Becket Keys Church of England Free School states: ' . . If a faith or Church School has more applicants for places than it can offer, it is allowed to apply criteria to the applicants to restrict the number who will gain places. As a Church School, it can select up to 50% of its intake on faith grounds; this may require a reference from the local church or vicar, confirming regular attendance, and we may identify local primary schools as feeder schools - both of these are likely to feature in our draft Admissions Policy . . '
So non-CofE children attending the feeder schools will be able to apply for 50 % of the places.
Brentwood heads: "Schools vision at loggerheads" 17/10/11 gives the full story.
Seenbutnotheard, under the new Education Act anyone (not just affected parents) can object to a school's admission arrangements. See para 7.2c of this. I expect that any unusual or controversial arrangements will be put to the test very quickly.
Whether its about following the letter of law or spirit of law, it will be fair to consult on a range of option for schools at Clifden Road. Clearly we now see 2 options for use of Clifden road site - a Catholic school or a RET sponsored local Twickenham school. How can the Council still continue with a misleading consultation that only shows the Catholic VA school as the only option?
Akhan, to be clear, it wouldn't really be appropriate for the council to consult about particular free school proposals. Free School proposals are independent of the council, and are approved or rejected by the DfE. Under the new Education Act, if the council needs a new school it must:
a) See if there are any approved Free School proposals;
b) If not, they can invite proposals from Academy providers;
c) If none come forward they can invite proposals from a VA school.

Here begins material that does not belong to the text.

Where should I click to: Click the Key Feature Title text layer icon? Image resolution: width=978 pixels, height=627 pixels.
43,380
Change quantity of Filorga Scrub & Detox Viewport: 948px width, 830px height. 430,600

seenbutnotheard - I think you need to dig a little further into the admission arrangements for the primaries linked to Becket Keys.
If you look at this
The linked primaries are -
Larchwood - PAN 30, non-faith school
St Paul's Bentley - PAN 30, faith applicants prioritised, but non-faith pupils admitted in 2011
St Peter's CE Primary - PAN 45, of which only 10 are reserved for faith applicants
St Thomas of Canterbury - PAN 75, faith applicants prioritised, but non-faith pupils admitted 2011
Not living in the area, it's very hard to guess as to how many of the places at the primaries end up going to churchgoers. I suspect that there is a significant number of children who have got in purely on distance. Which is probably why the admission criteria for Becket Keys were approved. I doubt such criteria would be deemed acceptable if a Catholic academy were set up in Richmond due to the fact that most of the primaries are fully subscribed with faith applicants and it wouldn't be in the spirit of the law.
The council consultation seems to suggest that it would mothball the site if it is not a Catholic school and would not open another school here until the Acadamy places are taken.

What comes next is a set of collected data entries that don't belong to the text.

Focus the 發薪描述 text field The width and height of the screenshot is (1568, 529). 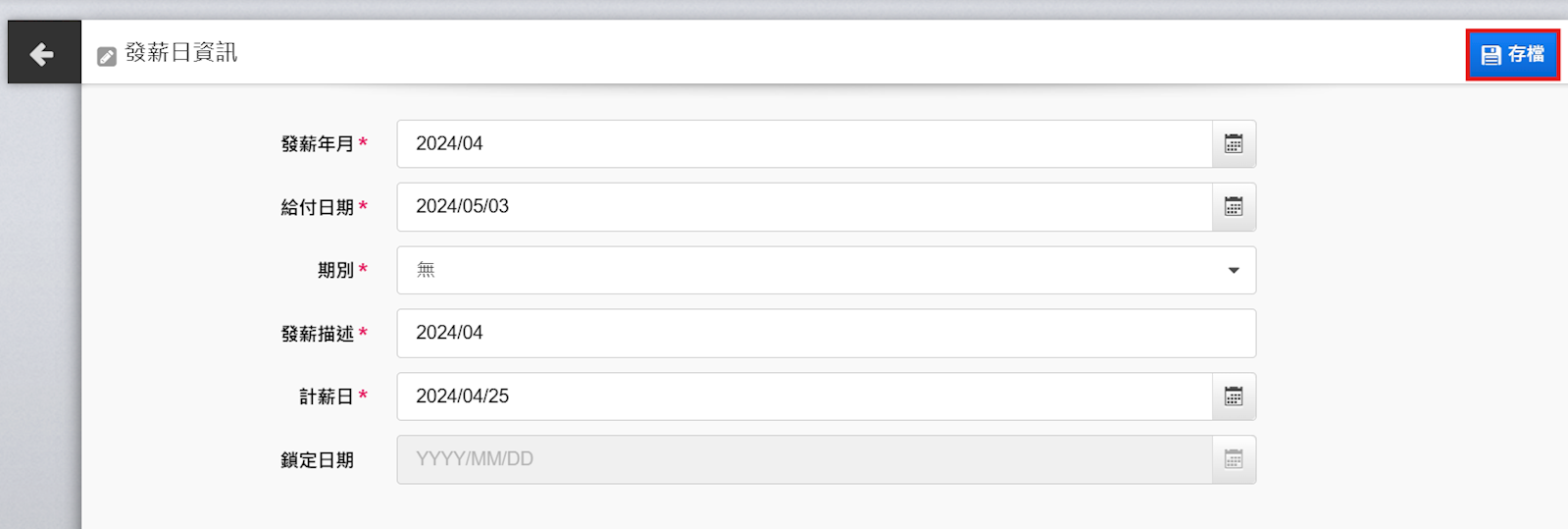(826, 334)
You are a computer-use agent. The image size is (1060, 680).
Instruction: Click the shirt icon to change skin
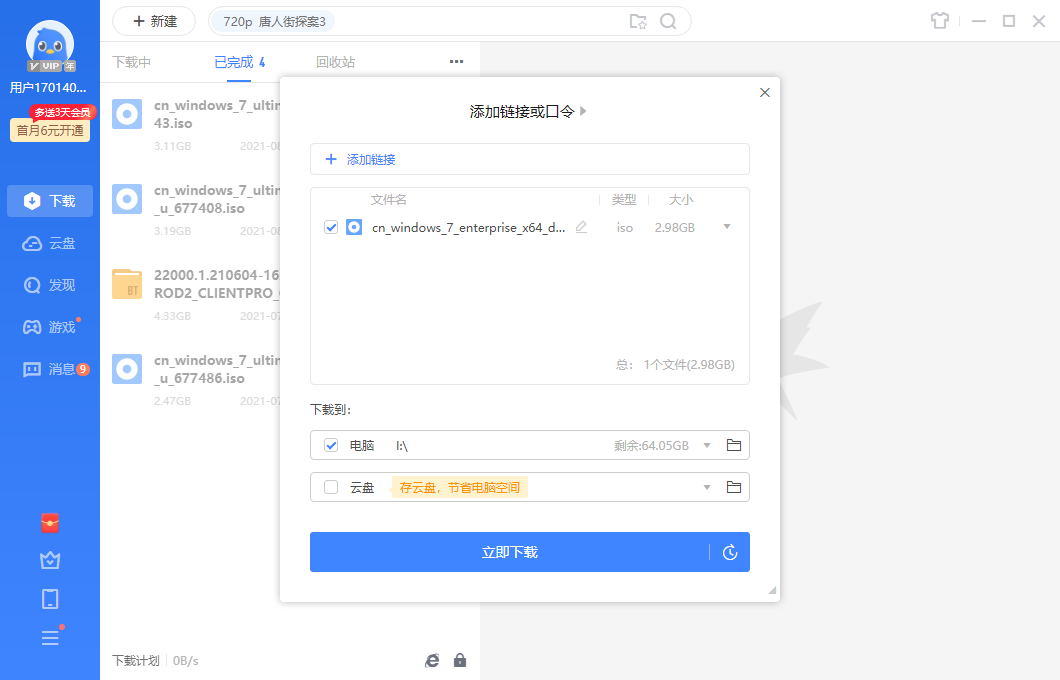click(940, 20)
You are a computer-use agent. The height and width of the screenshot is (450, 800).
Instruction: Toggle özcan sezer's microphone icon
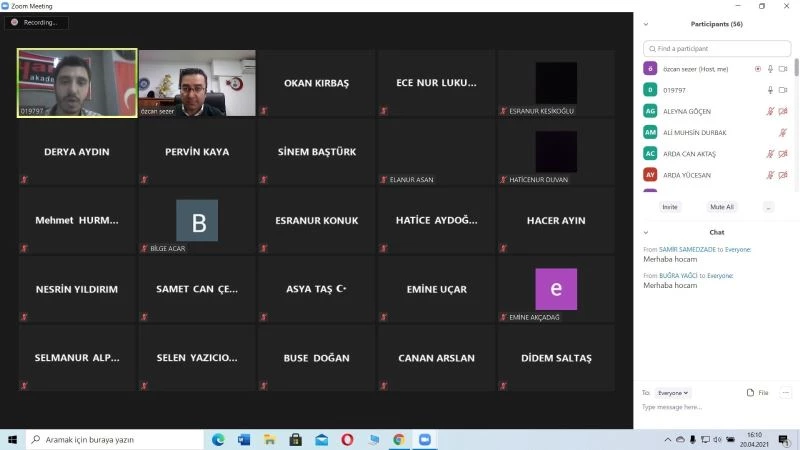pyautogui.click(x=770, y=69)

I honestly feel that a Catholic VA school on this site is the best option as it would not be detrimental to any existing school.
BayJay, you have indicated that the Free School you are involved with is considering other sites, so could this not be a win-win all around?

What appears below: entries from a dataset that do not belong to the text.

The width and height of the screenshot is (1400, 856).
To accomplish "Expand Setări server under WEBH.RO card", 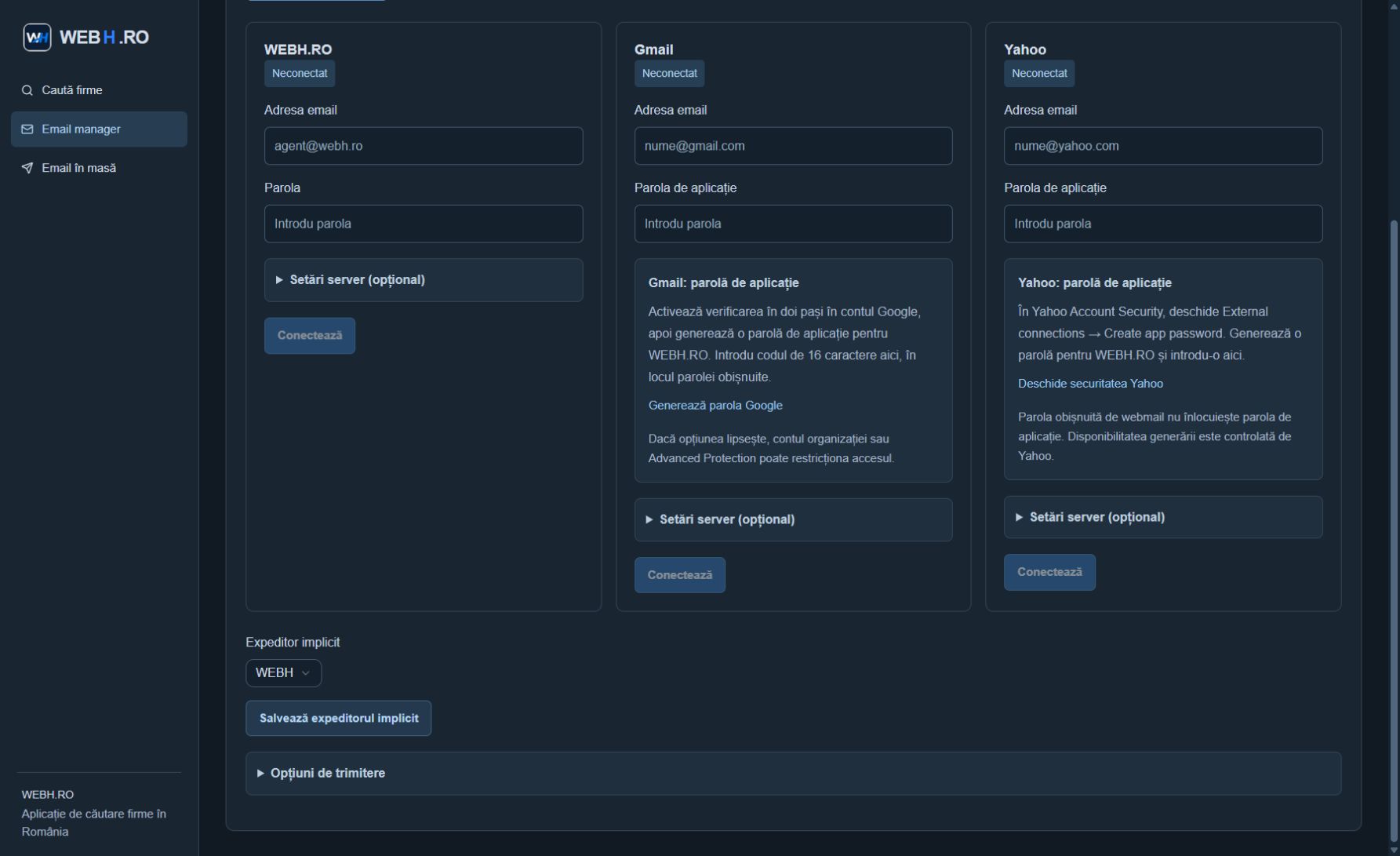I will (424, 280).
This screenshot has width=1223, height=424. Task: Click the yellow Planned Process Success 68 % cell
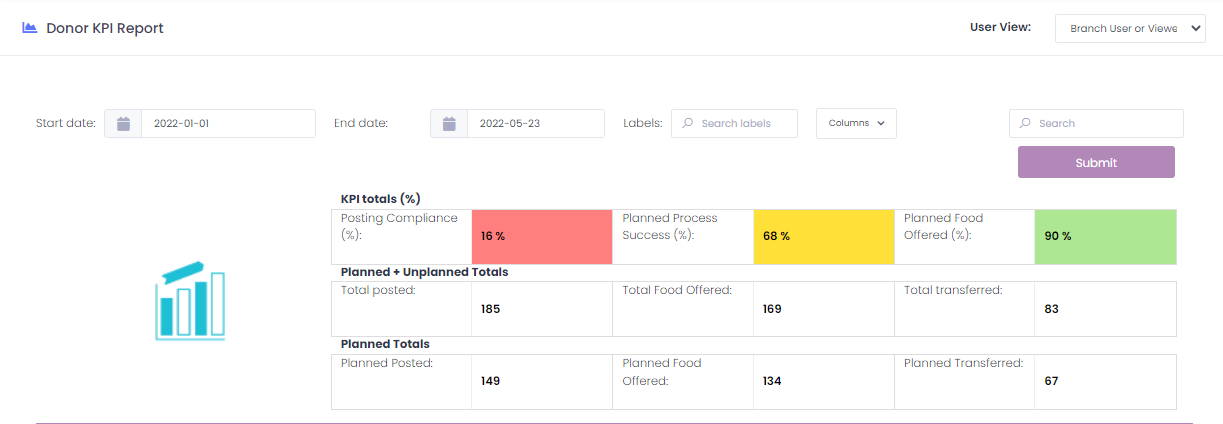pyautogui.click(x=823, y=237)
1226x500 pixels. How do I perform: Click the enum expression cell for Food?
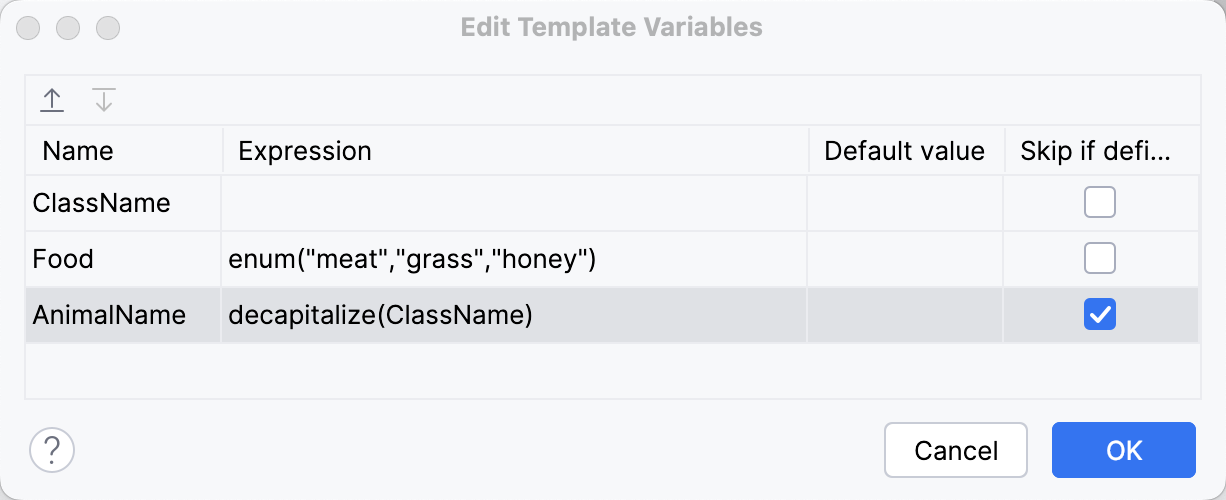412,259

LittleMrsMuppet - see the post I made on Wed 25-Jan-12 18:11:49
"Of the 150 places available, 75 are purely Faith based.
Of the remaining 75 places available, a further 51 are available to the 2 feeder schools which are themselves 100% faith based admissions.
12 go to the other CofE feeder school (which is less selective) and 12 to the non-denominational feeder.
So, at a guess, at the very least 126 of the places are likely to go to CofE families, possibly more - not quite what the Government would have had in mind I guess. "
Seenbutnotheard, Free School applicants can express a preference for a site, but they're not allowed to enter any negotiations for one. If a free school application is approved then it is the Partnership for Schools agency that handles all the negotiations and secures an appropriate site.